Request:
Return every line of the records below word for word, leaving out the pictures.
══════════════════════════════
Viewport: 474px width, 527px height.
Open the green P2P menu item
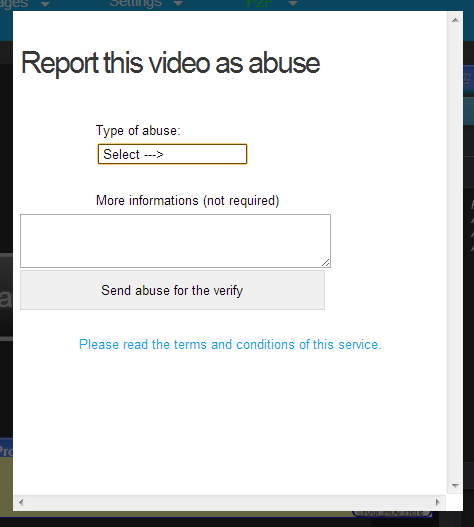[x=259, y=3]
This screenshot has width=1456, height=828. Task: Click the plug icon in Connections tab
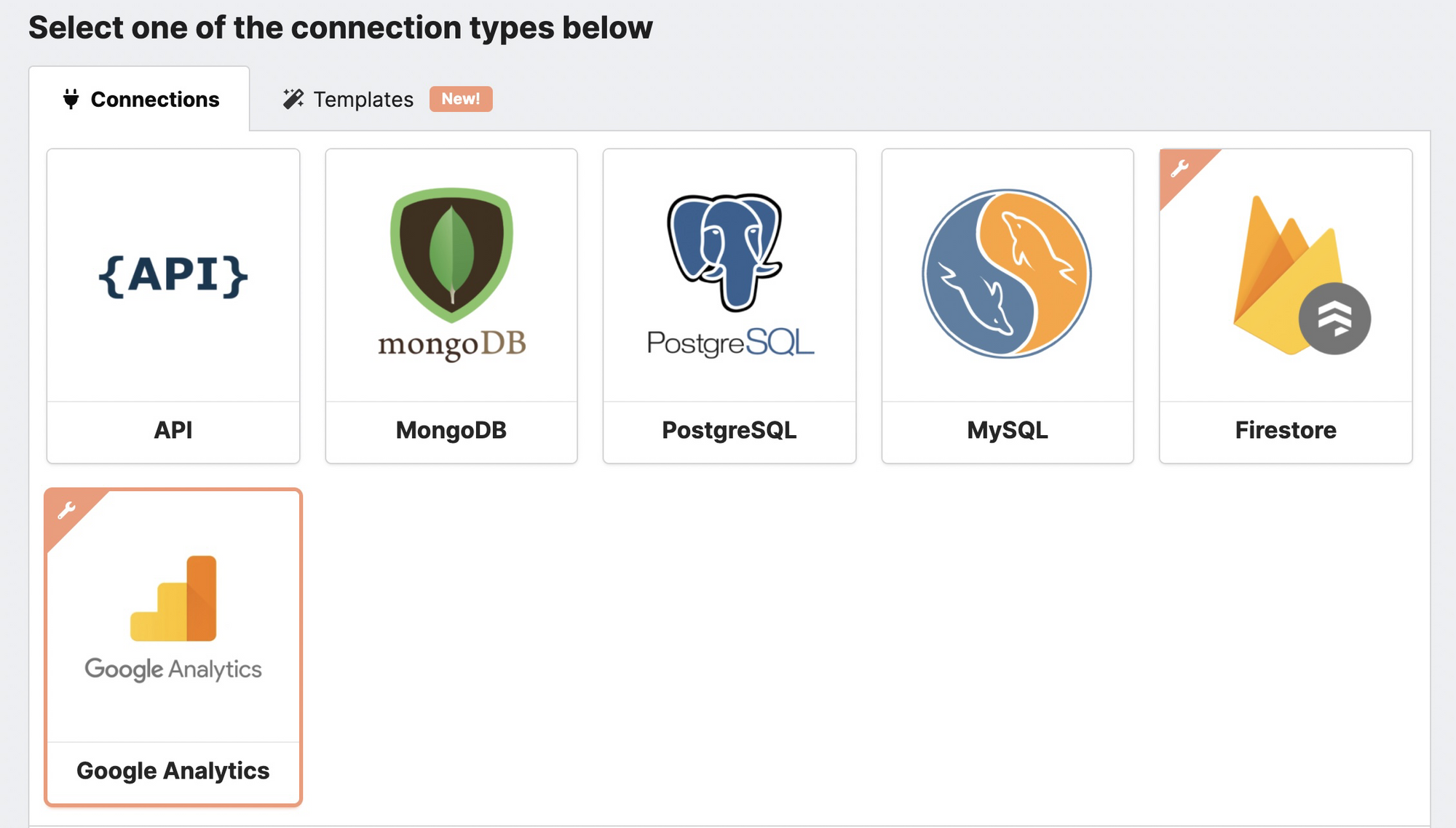click(x=71, y=99)
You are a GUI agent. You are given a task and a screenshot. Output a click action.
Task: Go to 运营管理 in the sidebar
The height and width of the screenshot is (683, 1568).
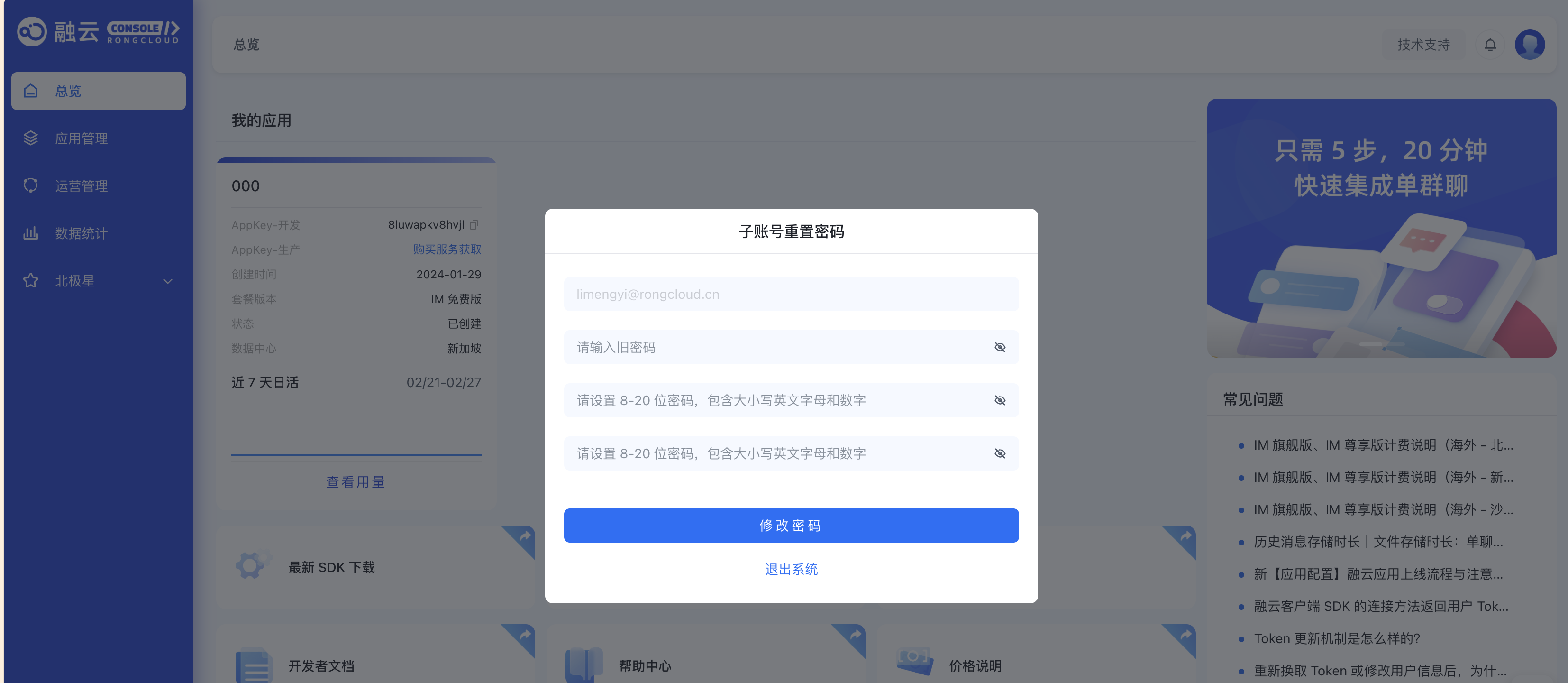click(x=81, y=186)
══════════════════════════════
Answer to this problem:
Viewport: 474px width, 527px height.
Open the green P2P menu item
[x=259, y=3]
This screenshot has width=1456, height=828. Task: Click the plug icon in Connections tab
click(x=71, y=99)
You are a GUI agent. You are given a task and a screenshot. Output a click action.
Task: Go to 运营管理 in the sidebar
The height and width of the screenshot is (683, 1568).
click(x=81, y=186)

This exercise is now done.